# Crawfish



## BrianGSDTexoma (May 2, 2020)

Ready set go!  These things are huge!


----------



## BrianGSDTexoma (May 2, 2020)

Anyone living in Dallas area or has a Fiesta Mart you can buy by the lb. $2.99 or $3.99 for large lb.


----------



## SmokinEdge (May 2, 2020)

That looks fantastic! Did you go catch those yourself? 
Like.


----------



## WaterRat (May 2, 2020)

Trying not to drool on the keyboard !


----------



## Blues1 (May 2, 2020)

Oh Yeah! You got it going on!


----------



## jcam222 (May 2, 2020)

Nice. Haven’t had them in quite awhile. One of the guys that runs one of our plants was from Louisiana. He used to do big crawdad boils


----------



## one eyed jack (May 2, 2020)

That's a great looking pan of chow.


----------



## kruizer (May 2, 2020)

I love mud bugs.


----------



## SmokinAl (May 3, 2020)

I love those things & it's been a while since I've had any!
And your right, I've never seen them that big before!
I bet that was some good eating!
Al


----------



## Bearcarver (May 3, 2020)

Beautiful Crawfish!!
Wish we had some like that around here.
Up here we call ours "Crayfish", and they aren't good for anything but "Bass-Bait".
Like.

Bear


----------



## RyeSmoke (May 11, 2020)

Super jealous! We also call them crayfish where I'm from, and you can catch them down in some of our local rivers. Although it would take a while to get enough for a big boil like that. Still never had a proper crawfish boil. It's high on my bucket list. Do you make them spicy?


----------



## BrianGSDTexoma (May 13, 2020)

I like spicy but really they don't pick up that much of flavor.  They done so quick.  I heard to throw ice in water so they can sit longer will give more flavor.  I do sprinkle the spice over them when they come out.


----------



## Smkryng (May 17, 2020)

Brian Trommater said:


> I like spicy but really they don't pick up that much of flavor.  They done so quick.  I heard to throw ice in water so they can sit longer will give more flavor.  I do sprinkle the spice over them when they come out.

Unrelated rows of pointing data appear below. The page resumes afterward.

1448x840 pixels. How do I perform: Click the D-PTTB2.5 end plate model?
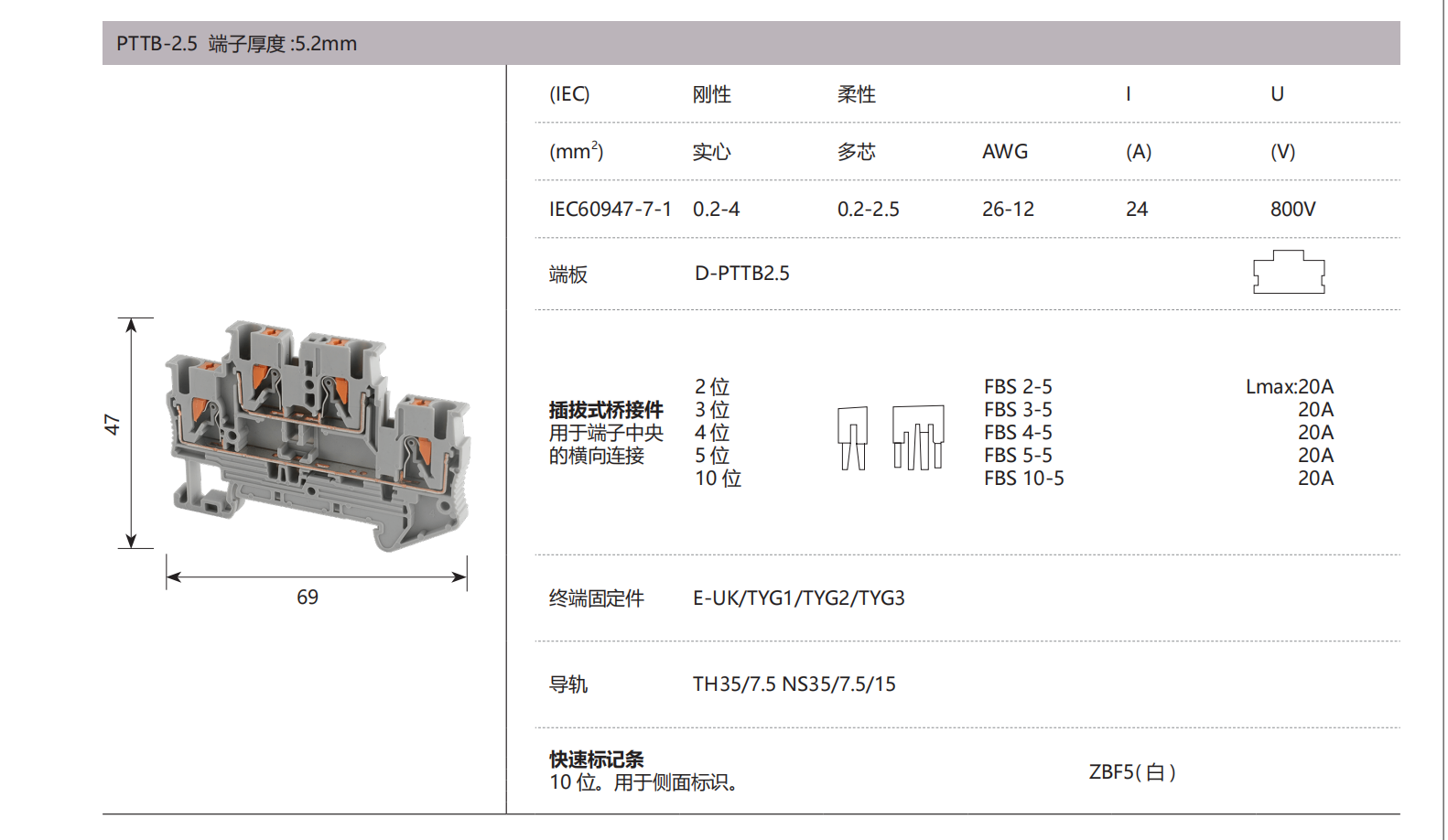pos(741,274)
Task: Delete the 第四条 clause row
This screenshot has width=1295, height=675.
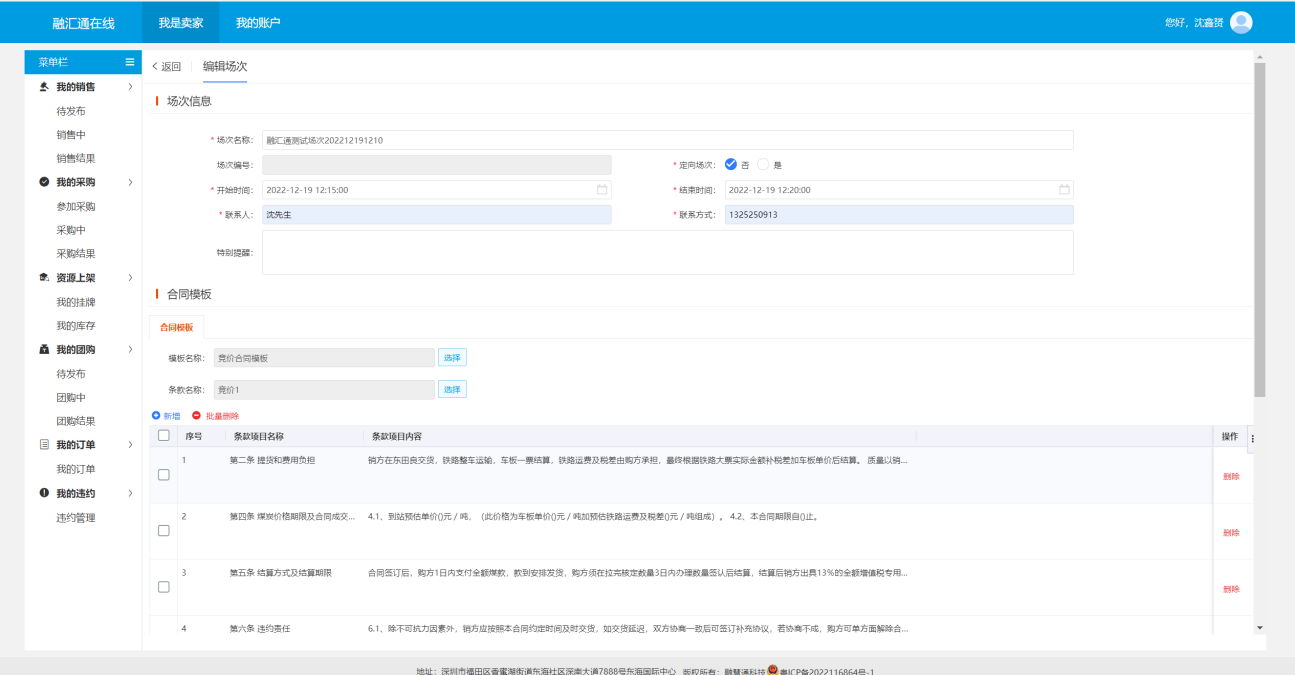Action: tap(1231, 533)
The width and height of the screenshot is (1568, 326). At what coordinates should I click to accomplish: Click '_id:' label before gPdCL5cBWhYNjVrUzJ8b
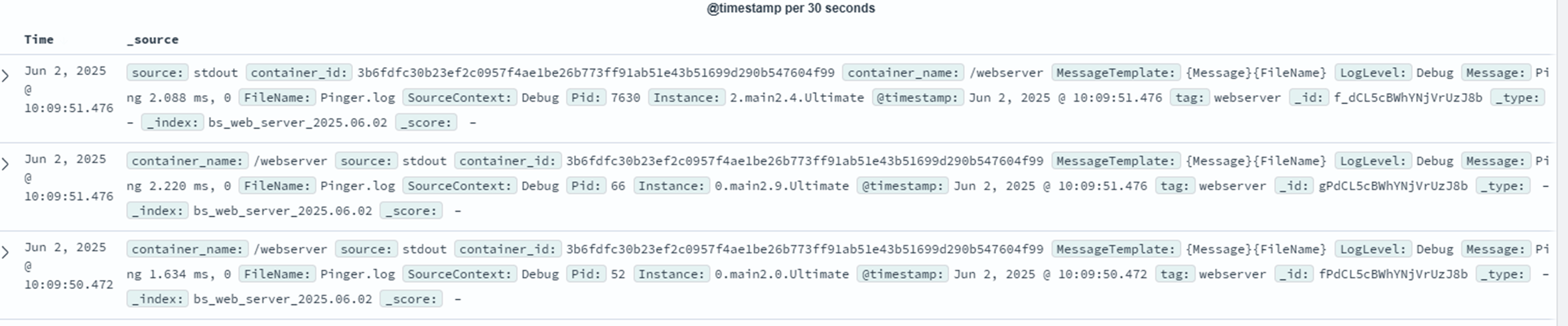(x=1294, y=186)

If you check out Malcom Reed on YouTube he has a pretty good tutorial on a crawfish boil and how to soak so that they pick up all the juices and spices from the boil. Seems pretty similar to the the way I’ve seen people do it down in Louisiana if that helps any.


----------



## BrianGSDTexoma (May 17, 2020)

Smkryng said:


> If you check out Malcom Reed on YouTube he has a pretty good tutorial on a crawfish boil and how to soak so that they pick up all the juices and spices from the boil. Seems pretty similar to the the way I’ve seen people do it down in Louisiana if that helps any.


Malcom Reed  nows his stuff.  I just sent buddy a link to his channel yeasterday.  He my go to guy!


----------